Your instructions: In the data below, find every line that has the string "computer", and copy it.

Raw data:

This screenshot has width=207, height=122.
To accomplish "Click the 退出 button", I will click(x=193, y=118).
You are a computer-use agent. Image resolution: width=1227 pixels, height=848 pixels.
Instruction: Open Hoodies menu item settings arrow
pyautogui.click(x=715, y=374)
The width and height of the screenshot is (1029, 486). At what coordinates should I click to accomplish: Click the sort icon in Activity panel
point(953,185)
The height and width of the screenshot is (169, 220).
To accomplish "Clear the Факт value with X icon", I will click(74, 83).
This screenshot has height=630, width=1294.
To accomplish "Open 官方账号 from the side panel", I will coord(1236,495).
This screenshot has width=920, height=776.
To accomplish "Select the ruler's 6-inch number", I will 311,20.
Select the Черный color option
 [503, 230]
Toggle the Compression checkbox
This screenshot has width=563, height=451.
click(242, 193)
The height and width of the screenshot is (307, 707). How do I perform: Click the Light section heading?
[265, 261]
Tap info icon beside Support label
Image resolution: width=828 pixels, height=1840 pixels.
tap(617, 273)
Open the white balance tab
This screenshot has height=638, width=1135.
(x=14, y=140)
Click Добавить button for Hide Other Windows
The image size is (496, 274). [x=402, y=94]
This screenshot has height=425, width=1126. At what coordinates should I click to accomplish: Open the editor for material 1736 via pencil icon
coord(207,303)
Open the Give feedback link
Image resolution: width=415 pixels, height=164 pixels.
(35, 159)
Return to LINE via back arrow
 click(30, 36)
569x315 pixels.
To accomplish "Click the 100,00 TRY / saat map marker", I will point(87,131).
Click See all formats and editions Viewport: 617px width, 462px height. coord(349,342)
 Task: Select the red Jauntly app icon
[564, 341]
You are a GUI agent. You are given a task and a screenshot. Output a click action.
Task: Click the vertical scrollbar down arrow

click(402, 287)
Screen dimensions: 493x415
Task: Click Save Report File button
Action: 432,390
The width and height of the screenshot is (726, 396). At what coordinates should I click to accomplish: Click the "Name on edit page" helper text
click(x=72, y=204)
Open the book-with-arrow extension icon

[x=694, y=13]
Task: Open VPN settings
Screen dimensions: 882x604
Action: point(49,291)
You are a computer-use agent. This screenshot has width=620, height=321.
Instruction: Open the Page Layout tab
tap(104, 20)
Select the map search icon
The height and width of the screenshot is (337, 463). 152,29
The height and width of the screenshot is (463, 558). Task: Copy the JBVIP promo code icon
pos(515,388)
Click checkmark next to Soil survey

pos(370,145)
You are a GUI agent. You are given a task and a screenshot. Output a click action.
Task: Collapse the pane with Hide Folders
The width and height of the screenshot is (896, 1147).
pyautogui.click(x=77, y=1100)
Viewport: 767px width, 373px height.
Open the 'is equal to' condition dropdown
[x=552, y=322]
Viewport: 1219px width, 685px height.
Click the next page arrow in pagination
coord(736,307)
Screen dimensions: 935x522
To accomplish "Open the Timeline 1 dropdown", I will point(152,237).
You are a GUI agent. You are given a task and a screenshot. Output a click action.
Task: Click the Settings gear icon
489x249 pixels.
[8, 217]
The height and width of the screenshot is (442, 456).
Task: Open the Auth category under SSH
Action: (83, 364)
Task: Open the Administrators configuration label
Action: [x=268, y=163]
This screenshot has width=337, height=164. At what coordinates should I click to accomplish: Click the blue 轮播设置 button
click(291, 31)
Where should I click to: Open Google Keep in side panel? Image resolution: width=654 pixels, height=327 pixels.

Result below:
You are a computer-use agent. Image resolution: width=1227 pixels, height=848 pixels.
You are a computer-use agent. This screenshot has width=620, height=321.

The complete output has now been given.